While hoping Seoul and Moscow would closely cooperate in settling the North Korean nuclear issue, Lee emphasized that eliminating the long-standing danger to regional security was vital for the gas pipeline and other joint projects to proceed. Putin responded that Russia had “great interest” in stability on the Korean Peninsula and was ready to make joint efforts with South Korea toward achieving it.

In a message he sent to North Korea’s young new leader Kim Jong-un on Sunday to congratulate on the 64th founding anniversary of the Pyongyang government, Putin said that expanding “constructive and practical cooperation in various fields” would serve the interests of the peoples of the two countries.

Trilateral projects involving Russia and the two Koreas, including the schemes to build a gas pipeline passing through the three nations and link the Trans-Siberian Railroad with the inter-Korean railway, could help ease regional tensions by providing the North with attractive incentives.

Experts estimate that the deal to bring Siberian natural gas to South Korea through North Korea would enable the impoverished regime to earn up to $100 million per year in transportation fees.

As Lee indicated during talks with Putin, such lucrative multilateral projects, which could be implemented if Pyongyang gives up its nuclear weapons program, might help induce it to “make up its mind” to move toward serious reform and openness.

Putin, who began his third presidency in May after serving as prime minister for four years, has been active in realizing the gas pipeline scheme, seeing it as essential to heightening Moscow’s strategic presence in the region and securing money to help bolster the Russian economy.

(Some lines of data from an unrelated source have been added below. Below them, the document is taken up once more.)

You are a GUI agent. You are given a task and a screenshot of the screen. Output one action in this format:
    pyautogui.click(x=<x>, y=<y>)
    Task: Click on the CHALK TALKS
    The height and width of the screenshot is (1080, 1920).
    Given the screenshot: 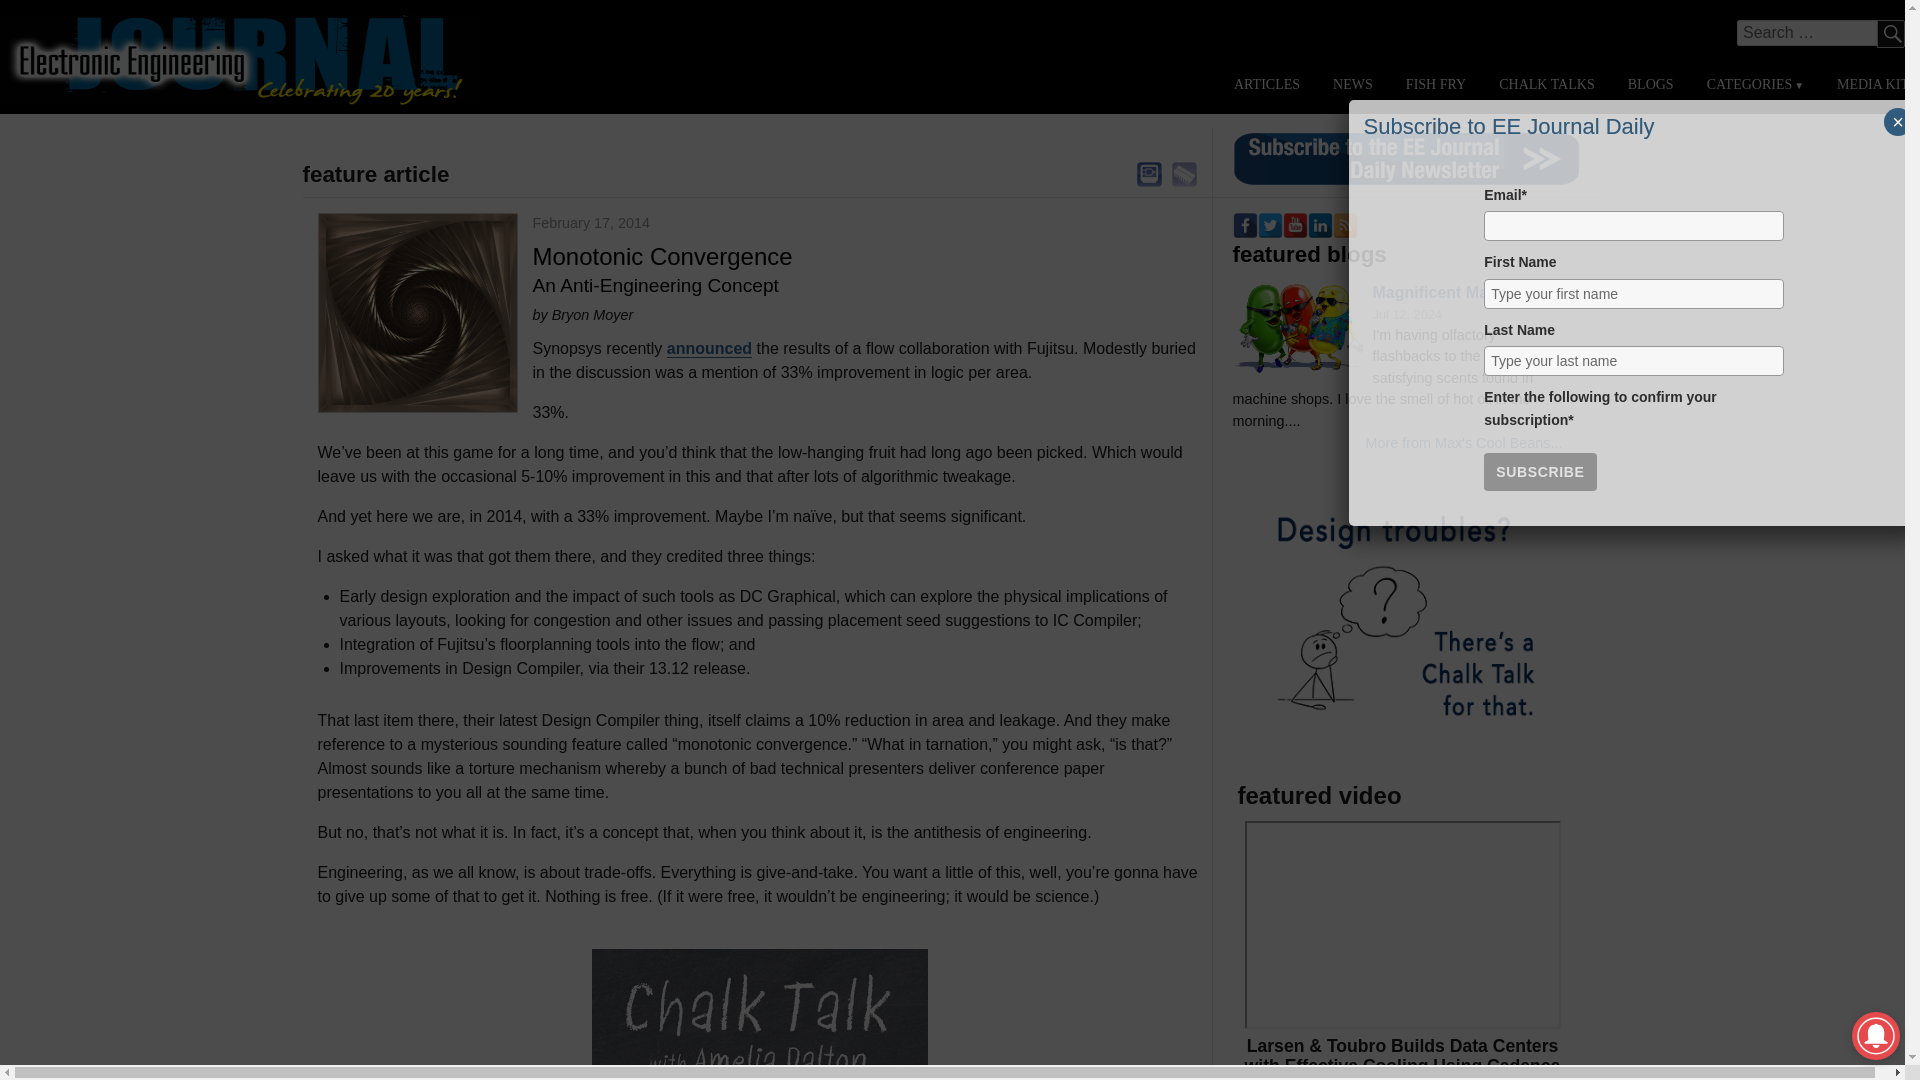 What is the action you would take?
    pyautogui.click(x=1546, y=84)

He attended a ceremony in Vladivostok in September last year to open the gas pipeline from Sakhalin Island to the port city in the Russian Far East. The section is seen to have been built in consideration of the possibility of being extended to South Korea.

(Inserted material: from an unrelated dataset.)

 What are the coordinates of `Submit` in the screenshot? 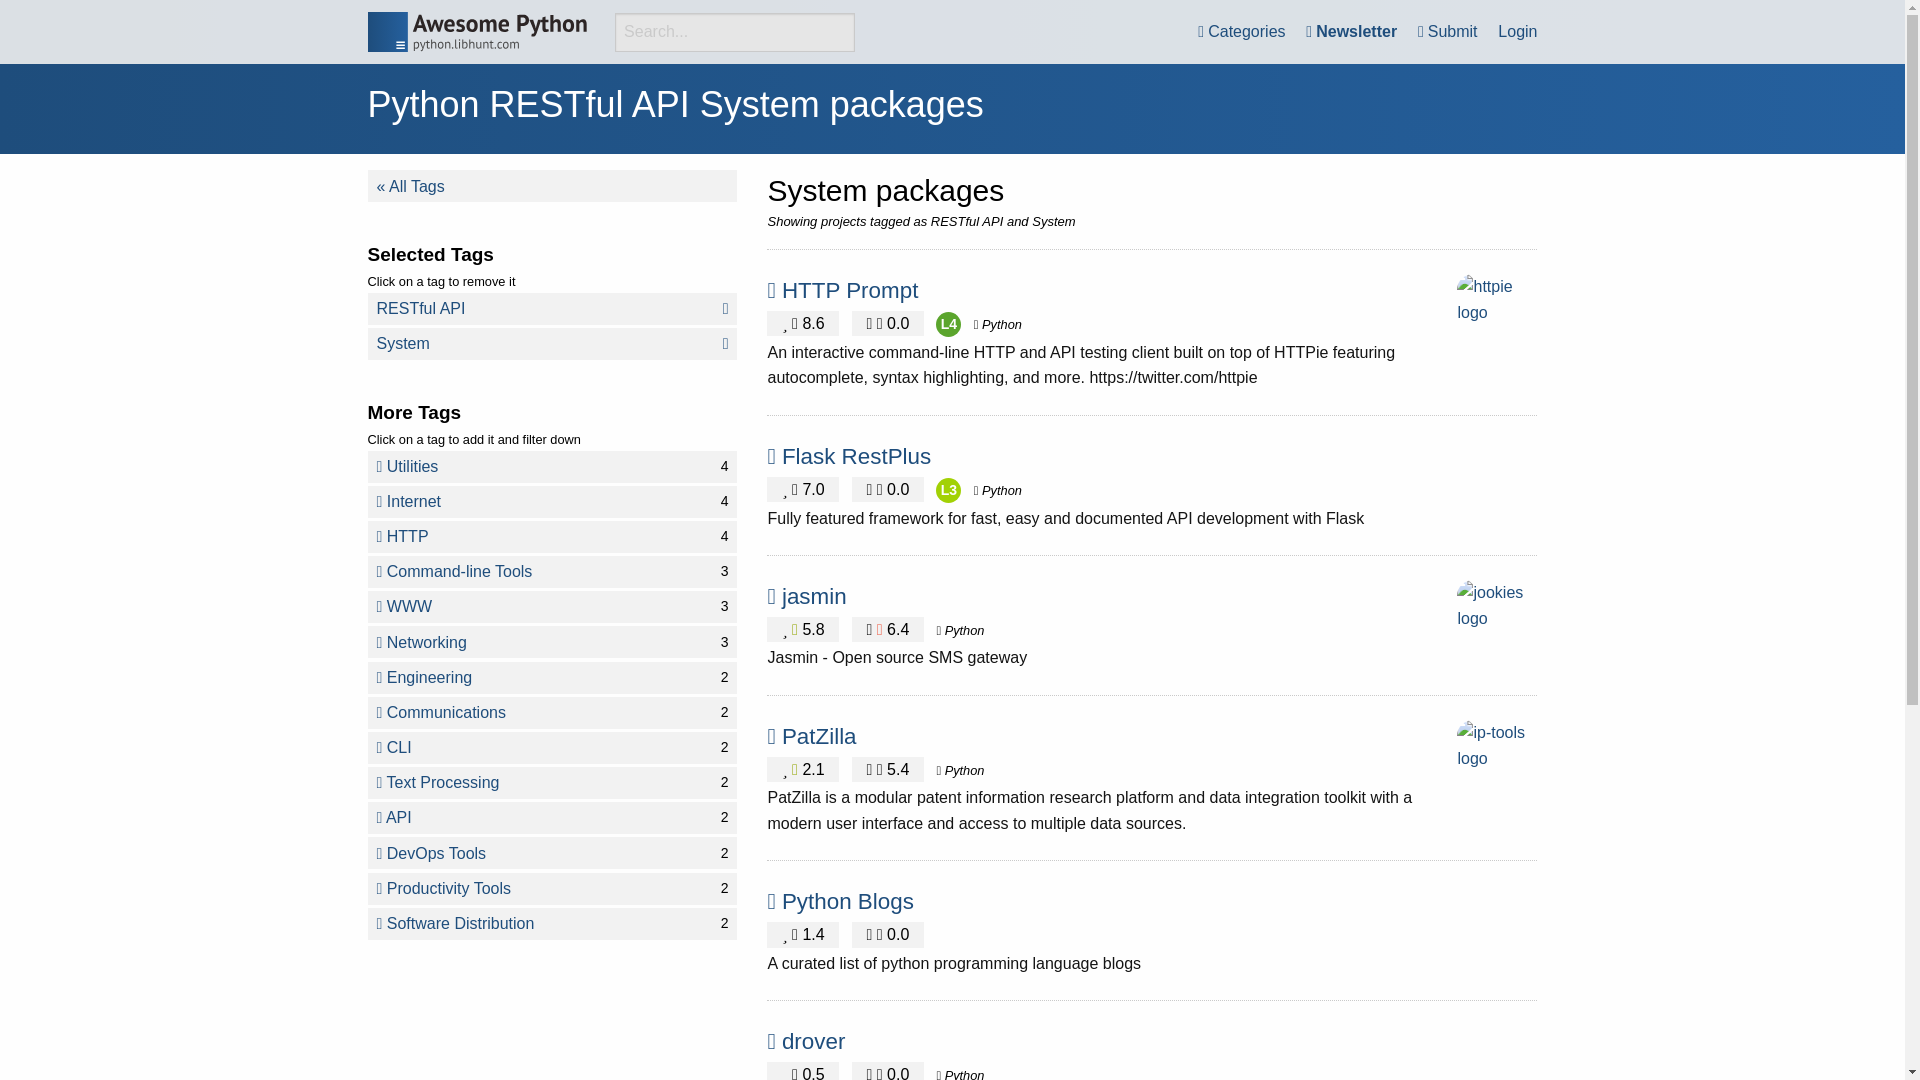 It's located at (1448, 32).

If completed, the pipeline would provide Russia with a new market for its natural gas, which it needs all the more as European countries have been moving to reduce their reliance on Russian energy.

Lee also appears eager to implement the project, which he hopes will go down as one of his key achievements. During his visit to Russia in 2008, Lee agreed with Dmitry Medvedev, then Russian president, to a memorandum of understanding on a deal for South Korea to import at least 7.5 million tons of natural gas annually, about 20 percent of its demand, from Russia through a pipeline beginning in 2015.

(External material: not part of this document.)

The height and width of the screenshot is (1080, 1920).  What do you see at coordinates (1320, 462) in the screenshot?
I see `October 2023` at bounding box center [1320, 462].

North Korean leader Kim Jong-il made clear Pyongyang’s support for the project during his talks with Medvedev at a military camp in Siberia months before he died on Dec. 17. When he met with Lee again in St. Petersburg in November, Medvedev tried to ease Seoul’s worries over the safe operation of the section of the pipeline that would pass through North Korea, pledging Moscow would take all the responsibility for any halt in gas shipments.

Putin is expected to step up efforts to forge a favorable environment for the scheme, probably assuming a mediating role in resolving the nuclear standoff with the North.

Both Seoul and Pyongyang seem poised to correspond to Putin’s initiatives as they have their own needs to boost ties with Moscow to increase leverage with or reduce reliance on China and the U.S.

Seoul officials, especially diplomatic strategists in the next administration to be inaugurated in February, must do their best to make the most of the room for maneuver offered by Russia.